Stored records
□ □ □ □ □ □ □
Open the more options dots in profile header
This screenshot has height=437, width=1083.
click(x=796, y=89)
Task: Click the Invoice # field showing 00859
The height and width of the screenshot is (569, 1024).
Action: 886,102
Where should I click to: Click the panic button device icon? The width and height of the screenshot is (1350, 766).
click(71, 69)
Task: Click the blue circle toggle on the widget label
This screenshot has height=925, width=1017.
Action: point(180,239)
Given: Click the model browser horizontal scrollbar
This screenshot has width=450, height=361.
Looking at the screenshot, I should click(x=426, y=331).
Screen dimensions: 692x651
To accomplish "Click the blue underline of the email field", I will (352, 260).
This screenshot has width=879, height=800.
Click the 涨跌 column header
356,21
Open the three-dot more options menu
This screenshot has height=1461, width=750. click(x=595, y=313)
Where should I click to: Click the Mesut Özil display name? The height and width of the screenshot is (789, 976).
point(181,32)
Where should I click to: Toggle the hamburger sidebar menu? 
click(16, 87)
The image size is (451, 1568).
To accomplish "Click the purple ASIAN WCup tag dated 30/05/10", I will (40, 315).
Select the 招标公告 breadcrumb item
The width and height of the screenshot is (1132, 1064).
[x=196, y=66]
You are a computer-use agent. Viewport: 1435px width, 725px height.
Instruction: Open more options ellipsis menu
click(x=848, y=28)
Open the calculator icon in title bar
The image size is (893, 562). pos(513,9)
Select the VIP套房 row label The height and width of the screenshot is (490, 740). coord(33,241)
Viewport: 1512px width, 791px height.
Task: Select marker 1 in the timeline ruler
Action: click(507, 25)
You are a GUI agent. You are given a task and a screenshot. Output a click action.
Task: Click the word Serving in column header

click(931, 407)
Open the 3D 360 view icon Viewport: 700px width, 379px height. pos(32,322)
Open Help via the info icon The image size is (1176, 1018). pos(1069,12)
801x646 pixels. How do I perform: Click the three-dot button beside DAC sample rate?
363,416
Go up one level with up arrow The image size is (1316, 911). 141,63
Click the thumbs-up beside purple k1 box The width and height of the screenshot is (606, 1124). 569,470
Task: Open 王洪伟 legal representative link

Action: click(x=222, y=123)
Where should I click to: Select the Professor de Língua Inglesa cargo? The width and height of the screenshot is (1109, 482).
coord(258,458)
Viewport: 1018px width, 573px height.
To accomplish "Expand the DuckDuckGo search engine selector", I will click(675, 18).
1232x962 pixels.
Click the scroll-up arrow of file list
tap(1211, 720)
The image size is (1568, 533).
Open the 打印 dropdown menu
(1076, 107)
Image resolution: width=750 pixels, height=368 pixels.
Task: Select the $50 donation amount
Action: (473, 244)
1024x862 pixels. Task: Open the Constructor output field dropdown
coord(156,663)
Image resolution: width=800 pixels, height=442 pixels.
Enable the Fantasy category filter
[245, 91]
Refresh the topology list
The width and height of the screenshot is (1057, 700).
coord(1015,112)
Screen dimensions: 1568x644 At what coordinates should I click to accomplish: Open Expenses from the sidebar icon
□ □ □ □ □ □ □
## Task objective
The records above need to be retyped exactly.

## Exercise result
Open the more options dots in profile header
This screenshot has height=437, width=1083.
click(x=796, y=89)
Task: Click the Invoice # field showing 00859
The height and width of the screenshot is (569, 1024).
Action: 886,102
Where should I click to: Click the panic button device icon? The width and height of the screenshot is (1350, 766).
click(71, 69)
Task: Click the blue circle toggle on the widget label
This screenshot has height=925, width=1017.
Action: point(180,239)
Given: Click the model browser horizontal scrollbar
This screenshot has width=450, height=361.
Looking at the screenshot, I should click(x=426, y=331).
Screen dimensions: 692x651
To accomplish "Click the blue underline of the email field", I will (352, 260).
This screenshot has width=879, height=800.
Click the 涨跌 column header
356,21
Open the three-dot more options menu
This screenshot has height=1461, width=750. click(x=595, y=313)
Where should I click to: Click the Mesut Özil display name? The height and width of the screenshot is (789, 976).
point(181,32)
Where should I click to: Toggle the hamburger sidebar menu? 
click(16, 87)
The image size is (451, 1568).
To accomplish "Click the purple ASIAN WCup tag dated 30/05/10", I will (40, 315).
Select the 招标公告 breadcrumb item
The width and height of the screenshot is (1132, 1064).
[x=196, y=66]
You are a computer-use agent. Viewport: 1435px width, 725px height.
Instruction: Open more options ellipsis menu
click(x=848, y=28)
Open the calculator icon in title bar
The image size is (893, 562). pos(513,9)
Select the VIP套房 row label The height and width of the screenshot is (490, 740). coord(33,241)
Viewport: 1512px width, 791px height.
Task: Select marker 1 in the timeline ruler
Action: click(507, 25)
You are a GUI agent. You are given a task and a screenshot. Output a click action.
Task: Click the word Serving in column header

click(931, 407)
Open the 3D 360 view icon Viewport: 700px width, 379px height. pos(32,322)
Open Help via the info icon The image size is (1176, 1018). pos(1069,12)
801x646 pixels. How do I perform: Click the three-dot button beside DAC sample rate?
363,416
Go up one level with up arrow The image size is (1316, 911). 141,63
Click the thumbs-up beside purple k1 box The width and height of the screenshot is (606, 1124). 569,470
Task: Open 王洪伟 legal representative link

Action: click(x=222, y=123)
Where should I click to: Select the Professor de Língua Inglesa cargo? The width and height of the screenshot is (1109, 482).
coord(258,458)
Viewport: 1018px width, 573px height.
To accomplish "Expand the DuckDuckGo search engine selector", I will click(675, 18).
1232x962 pixels.
Click the scroll-up arrow of file list
tap(1211, 720)
The image size is (1568, 533).
Open the 打印 dropdown menu
(1076, 107)
Image resolution: width=750 pixels, height=368 pixels.
Task: Select the $50 donation amount
Action: (473, 244)
1024x862 pixels. Task: Open the Constructor output field dropdown
coord(156,663)
Image resolution: width=800 pixels, height=442 pixels.
Enable the Fantasy category filter
[245, 91]
Refresh the topology list
The width and height of the screenshot is (1057, 700).
coord(1015,112)
Screen dimensions: 1568x644 At what coordinates should I click to accomplish: Open Expenses from the sidebar icon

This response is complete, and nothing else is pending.